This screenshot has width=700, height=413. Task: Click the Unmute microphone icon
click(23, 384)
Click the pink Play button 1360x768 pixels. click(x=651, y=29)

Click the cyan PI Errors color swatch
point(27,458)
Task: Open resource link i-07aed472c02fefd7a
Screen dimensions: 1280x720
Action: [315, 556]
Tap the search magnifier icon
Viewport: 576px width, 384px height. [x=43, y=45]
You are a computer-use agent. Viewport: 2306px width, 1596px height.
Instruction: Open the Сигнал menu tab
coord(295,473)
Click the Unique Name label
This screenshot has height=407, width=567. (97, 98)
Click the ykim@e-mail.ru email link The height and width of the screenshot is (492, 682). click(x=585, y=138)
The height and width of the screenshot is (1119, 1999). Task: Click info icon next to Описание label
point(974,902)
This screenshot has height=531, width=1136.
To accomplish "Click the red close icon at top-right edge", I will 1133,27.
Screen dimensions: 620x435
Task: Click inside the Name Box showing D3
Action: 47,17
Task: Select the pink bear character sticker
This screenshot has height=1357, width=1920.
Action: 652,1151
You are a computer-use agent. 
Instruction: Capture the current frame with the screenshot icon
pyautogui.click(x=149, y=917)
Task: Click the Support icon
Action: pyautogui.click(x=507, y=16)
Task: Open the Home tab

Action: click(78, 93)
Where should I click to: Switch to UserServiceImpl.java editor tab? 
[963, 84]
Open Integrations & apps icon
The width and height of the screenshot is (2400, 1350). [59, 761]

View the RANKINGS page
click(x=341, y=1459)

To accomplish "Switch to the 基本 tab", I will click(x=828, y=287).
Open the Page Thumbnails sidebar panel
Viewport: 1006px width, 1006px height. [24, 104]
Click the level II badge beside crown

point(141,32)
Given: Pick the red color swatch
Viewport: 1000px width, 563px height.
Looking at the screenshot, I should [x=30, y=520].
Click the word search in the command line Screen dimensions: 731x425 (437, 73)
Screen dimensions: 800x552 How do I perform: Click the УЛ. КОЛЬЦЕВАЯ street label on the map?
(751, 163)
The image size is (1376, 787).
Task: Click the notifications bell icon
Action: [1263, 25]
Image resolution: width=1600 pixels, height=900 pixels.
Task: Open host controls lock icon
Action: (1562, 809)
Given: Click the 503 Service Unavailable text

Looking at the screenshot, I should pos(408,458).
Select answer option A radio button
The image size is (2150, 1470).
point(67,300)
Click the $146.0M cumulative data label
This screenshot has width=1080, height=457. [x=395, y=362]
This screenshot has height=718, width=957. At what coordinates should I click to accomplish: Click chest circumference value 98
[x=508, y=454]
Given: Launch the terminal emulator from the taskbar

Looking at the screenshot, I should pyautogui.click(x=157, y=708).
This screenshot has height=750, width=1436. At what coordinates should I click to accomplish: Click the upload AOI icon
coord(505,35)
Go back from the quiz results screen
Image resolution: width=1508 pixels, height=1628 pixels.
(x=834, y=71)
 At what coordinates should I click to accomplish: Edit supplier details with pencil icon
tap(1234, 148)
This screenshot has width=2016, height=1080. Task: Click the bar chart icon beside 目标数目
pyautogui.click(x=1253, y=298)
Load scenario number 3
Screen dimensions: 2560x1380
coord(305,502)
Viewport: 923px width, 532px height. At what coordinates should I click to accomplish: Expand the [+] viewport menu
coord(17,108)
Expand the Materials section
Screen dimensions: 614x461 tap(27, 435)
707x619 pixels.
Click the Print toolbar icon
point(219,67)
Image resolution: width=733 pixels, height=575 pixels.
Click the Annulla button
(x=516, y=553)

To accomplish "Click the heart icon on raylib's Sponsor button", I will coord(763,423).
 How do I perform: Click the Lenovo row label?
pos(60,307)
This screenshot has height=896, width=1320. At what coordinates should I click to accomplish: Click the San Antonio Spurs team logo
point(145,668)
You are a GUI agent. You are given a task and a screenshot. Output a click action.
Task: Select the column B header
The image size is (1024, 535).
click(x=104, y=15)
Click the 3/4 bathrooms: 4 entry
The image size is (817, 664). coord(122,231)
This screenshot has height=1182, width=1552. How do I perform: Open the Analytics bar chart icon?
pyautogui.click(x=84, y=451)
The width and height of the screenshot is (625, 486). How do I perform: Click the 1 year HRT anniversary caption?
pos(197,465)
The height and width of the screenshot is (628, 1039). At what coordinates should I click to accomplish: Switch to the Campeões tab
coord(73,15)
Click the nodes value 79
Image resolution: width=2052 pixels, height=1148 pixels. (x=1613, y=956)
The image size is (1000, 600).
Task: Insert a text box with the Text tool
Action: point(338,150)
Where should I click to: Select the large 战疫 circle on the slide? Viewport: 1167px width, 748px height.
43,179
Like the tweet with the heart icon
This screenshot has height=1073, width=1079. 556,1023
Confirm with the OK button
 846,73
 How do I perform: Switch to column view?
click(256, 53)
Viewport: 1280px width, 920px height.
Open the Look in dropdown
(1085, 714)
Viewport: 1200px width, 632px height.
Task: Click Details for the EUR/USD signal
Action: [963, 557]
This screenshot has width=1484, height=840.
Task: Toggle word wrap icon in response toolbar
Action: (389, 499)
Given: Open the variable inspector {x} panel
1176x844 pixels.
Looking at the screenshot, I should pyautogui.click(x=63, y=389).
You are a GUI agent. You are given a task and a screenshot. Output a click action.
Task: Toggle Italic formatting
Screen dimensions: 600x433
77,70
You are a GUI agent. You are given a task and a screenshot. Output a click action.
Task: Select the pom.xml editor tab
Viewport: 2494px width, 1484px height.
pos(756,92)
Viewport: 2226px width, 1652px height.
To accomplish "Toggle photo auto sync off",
---
→ **Aim**: Write out all of the entries above line for line, changing nothing.

→ **In response**:
This screenshot has width=700, height=413. Task: Click the Unmute microphone icon
click(23, 384)
Click the pink Play button 1360x768 pixels. click(x=651, y=29)

Click the cyan PI Errors color swatch
point(27,458)
Task: Open resource link i-07aed472c02fefd7a
Screen dimensions: 1280x720
Action: [315, 556]
Tap the search magnifier icon
Viewport: 576px width, 384px height. [x=43, y=45]
You are a computer-use agent. Viewport: 2306px width, 1596px height.
Instruction: Open the Сигнал menu tab
coord(295,473)
Click the Unique Name label
This screenshot has height=407, width=567. (97, 98)
Click the ykim@e-mail.ru email link The height and width of the screenshot is (492, 682). click(x=585, y=138)
The height and width of the screenshot is (1119, 1999). Task: Click info icon next to Описание label
point(974,902)
This screenshot has height=531, width=1136.
To accomplish "Click the red close icon at top-right edge", I will 1133,27.
Screen dimensions: 620x435
Task: Click inside the Name Box showing D3
Action: 47,17
Task: Select the pink bear character sticker
This screenshot has height=1357, width=1920.
Action: 652,1151
You are a computer-use agent. 
Instruction: Capture the current frame with the screenshot icon
pyautogui.click(x=149, y=917)
Task: Click the Support icon
Action: pyautogui.click(x=507, y=16)
Task: Open the Home tab

Action: click(78, 93)
Where should I click to: Switch to UserServiceImpl.java editor tab? 
[963, 84]
Open Integrations & apps icon
The width and height of the screenshot is (2400, 1350). [59, 761]

View the RANKINGS page
click(x=341, y=1459)

To accomplish "Switch to the 基本 tab", I will click(x=828, y=287).
Open the Page Thumbnails sidebar panel
Viewport: 1006px width, 1006px height. [24, 104]
Click the level II badge beside crown

point(141,32)
Given: Pick the red color swatch
Viewport: 1000px width, 563px height.
Looking at the screenshot, I should [x=30, y=520].
Click the word search in the command line Screen dimensions: 731x425 (437, 73)
Screen dimensions: 800x552 How do I perform: Click the УЛ. КОЛЬЦЕВАЯ street label on the map?
(751, 163)
The image size is (1376, 787).
Task: Click the notifications bell icon
Action: [1263, 25]
Image resolution: width=1600 pixels, height=900 pixels.
Task: Open host controls lock icon
Action: (1562, 809)
Given: Click the 503 Service Unavailable text

Looking at the screenshot, I should pos(408,458).
Select answer option A radio button
The image size is (2150, 1470).
point(67,300)
Click the $146.0M cumulative data label
This screenshot has width=1080, height=457. [x=395, y=362]
This screenshot has height=718, width=957. At what coordinates should I click to accomplish: Click chest circumference value 98
[x=508, y=454]
Given: Launch the terminal emulator from the taskbar

Looking at the screenshot, I should pyautogui.click(x=157, y=708).
This screenshot has height=750, width=1436. At what coordinates should I click to accomplish: Click the upload AOI icon
coord(505,35)
Go back from the quiz results screen
Image resolution: width=1508 pixels, height=1628 pixels.
(x=834, y=71)
 At what coordinates should I click to accomplish: Edit supplier details with pencil icon
tap(1234, 148)
This screenshot has width=2016, height=1080. Task: Click the bar chart icon beside 目标数目
pyautogui.click(x=1253, y=298)
Load scenario number 3
Screen dimensions: 2560x1380
coord(305,502)
Viewport: 923px width, 532px height. At what coordinates should I click to accomplish: Expand the [+] viewport menu
coord(17,108)
Expand the Materials section
Screen dimensions: 614x461 tap(27, 435)
707x619 pixels.
Click the Print toolbar icon
point(219,67)
Image resolution: width=733 pixels, height=575 pixels.
Click the Annulla button
(x=516, y=553)

To accomplish "Click the heart icon on raylib's Sponsor button", I will coord(763,423).
 How do I perform: Click the Lenovo row label?
pos(60,307)
This screenshot has height=896, width=1320. At what coordinates should I click to accomplish: Click the San Antonio Spurs team logo
point(145,668)
You are a GUI agent. You are given a task and a screenshot. Output a click action.
Task: Select the column B header
The image size is (1024, 535).
click(x=104, y=15)
Click the 3/4 bathrooms: 4 entry
The image size is (817, 664). coord(122,231)
This screenshot has height=1182, width=1552. How do I perform: Open the Analytics bar chart icon?
pyautogui.click(x=84, y=451)
The width and height of the screenshot is (625, 486). How do I perform: Click the 1 year HRT anniversary caption?
pos(197,465)
The height and width of the screenshot is (628, 1039). At what coordinates should I click to accomplish: Switch to the Campeões tab
coord(73,15)
Click the nodes value 79
Image resolution: width=2052 pixels, height=1148 pixels. (x=1613, y=956)
The image size is (1000, 600).
Task: Insert a text box with the Text tool
Action: point(338,150)
Where should I click to: Select the large 战疫 circle on the slide? Viewport: 1167px width, 748px height.
43,179
Like the tweet with the heart icon
This screenshot has height=1073, width=1079. 556,1023
Confirm with the OK button
 846,73
 How do I perform: Switch to column view?
click(256, 53)
Viewport: 1280px width, 920px height.
Open the Look in dropdown
(1085, 714)
Viewport: 1200px width, 632px height.
Task: Click Details for the EUR/USD signal
Action: [963, 557]
This screenshot has width=1484, height=840.
Task: Toggle word wrap icon in response toolbar
Action: (389, 499)
Given: Open the variable inspector {x} panel
1176x844 pixels.
Looking at the screenshot, I should pyautogui.click(x=63, y=389).
You are a GUI agent. You are given a task and a screenshot. Output a click action.
Task: Toggle Italic formatting
Screen dimensions: 600x433
77,70
You are a GUI agent. You are given a task and a screenshot. Output a click action.
Task: Select the pom.xml editor tab
Viewport: 2494px width, 1484px height.
pos(756,92)
Viewport: 2226px width, 1652px height.
To accomplish "Toggle photo auto sync off",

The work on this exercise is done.